**VORLIEGENDER TEXT**.
#####

Frage: Frau Professorin Kaptijn, die Kirche in Frankreich hat einen nationalen kanonischen Strafgerichtshof eingerichtet. Was ändert sich dadurch?

Astrid Kaptijn: Die Zentralisierung soll die kirchlichen Strafverfahren professioneller und neutraler machen. Zuvor waren die Ortsbischöfe und die diözesanen Gerichte zuständig. Auf Diözesanebene sind die Kompetenzen im Bereich des Strafrechts nicht immer an den Gerichten vorhanden. In den Bistümern kennt man sich zudem in der Regel – und dann muss der Offizial oder ein Richter möglicherweise über Priester urteilen, mit denen er befreundet ist oder die er schon aus dem Seminar kennt.

Portraitfoto von Astrid Kaptijn
Bild: ©privat (Archivbild)

Astrid Kaptijn ist seit 2010 Professorin für Kanonisches Recht an der Universität Fribourg (Schweiz). Zuvor lehrte sie 13 Jahre lang am Institut Catholique de Paris. Sie gehörte der von der französischen Bischofskommission ernannten unabhängigen Missbrauchskommission CIASE an, die 2019 eingesetzt wurde und 2021 ihren Untersuchungsbericht vorlegte. 2019 berief Papst Franziskus sie als Konsultorin der Kongregation für die orientalischen Kirchen.

Frage: Was auch mit der neuen Strafgerichtsordnung auf diözesaner Ebene bleibt, ist die Zuständigkeit des Bischofs für die Voruntersuchung, also die Untersuchung, nach der erst entschieden wird, ob überhaupt ein Strafverfahren eröffnet wird. Das gibt dem Ortsbischof dann doch wieder eine wichtige Rolle. Hätte man diese Aufgabe nicht auch besser einer Art nationaler kirchlicher Staatsanwaltschaft übertragen?

#####

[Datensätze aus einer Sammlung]
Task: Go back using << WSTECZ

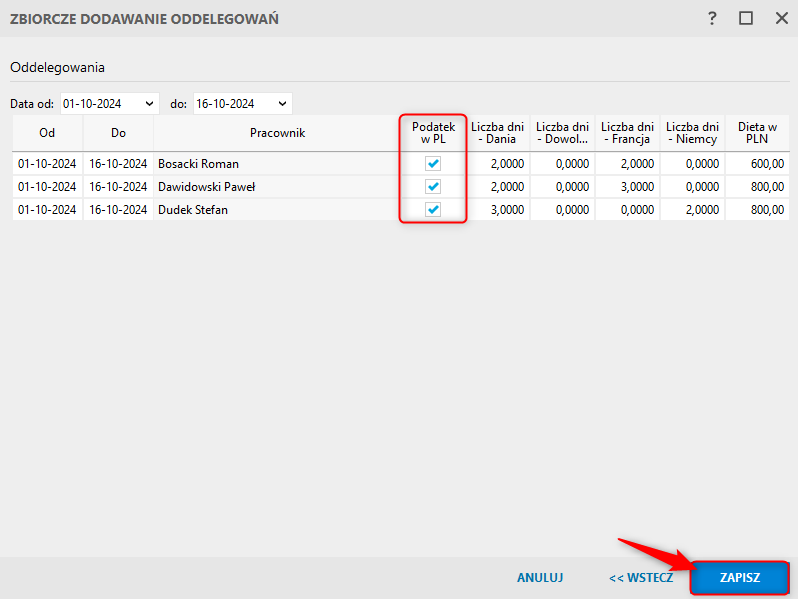Action: (x=641, y=578)
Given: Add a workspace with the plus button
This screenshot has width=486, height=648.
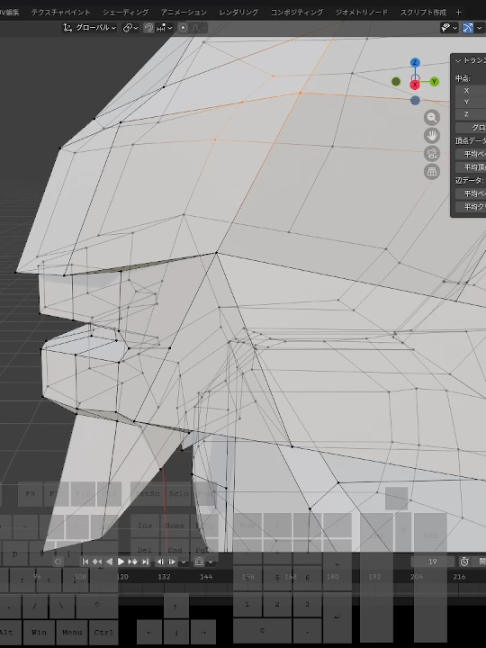Looking at the screenshot, I should (x=458, y=12).
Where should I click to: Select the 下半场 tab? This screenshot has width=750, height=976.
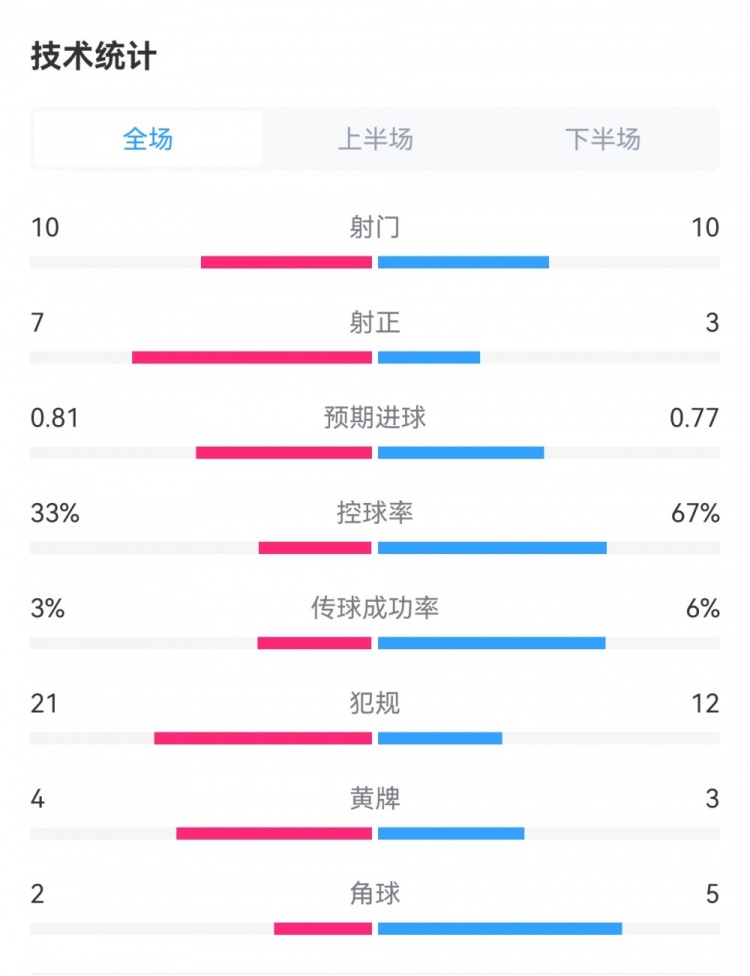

#####

**AUFGABENSTELLUNG**.
**a)** Gib aus dem Interviewauszug zum kirchlichen Strafgerichtshof den Abschnitt von "Frage: Frau Professorin" bis "Bild: ©privat (Archivbild)" wortgetreu wieder.
**b)** Stelle die Zeilen unterhalb des Interviewauszugs als nummerierte Liste dar, und zwar nur den Abschnitt von der Zeile mit "Given: Add a workspace with the plus button" bis zum Ende dieser Zeilen, beide Enden eingeschlossen. Lass Leerzeilen und Bilder weg.

**ANTWORTEN JE AUFGABE**.
**a)**
Frage: Frau Professorin Kaptijn, die Kirche in Frankreich hat einen nationalen kanonischen Strafgerichtshof eingerichtet. Was ändert sich dadurch?

Astrid Kaptijn: Die Zentralisierung soll die kirchlichen Strafverfahren professioneller und neutraler machen. Zuvor waren die Ortsbischöfe und die diözesanen Gerichte zuständig. Auf Diözesanebene sind die Kompetenzen im Bereich des Strafrechts nicht immer an den Gerichten vorhanden. In den Bistümern kennt man sich zudem in der Regel – und dann muss der Offizial oder ein Richter möglicherweise über Priester urteilen, mit denen er befreundet ist oder die er schon aus dem Seminar kennt.

Portraitfoto von Astrid Kaptijn
Bild: ©privat (Archivbild)

**b)**
1. Given: Add a workspace with the plus button
2. This screenshot has width=486, height=648.
3. Looking at the screenshot, I should (x=458, y=12).
4. Where should I click to: Select the 下半场 tab? This screenshot has width=750, height=976.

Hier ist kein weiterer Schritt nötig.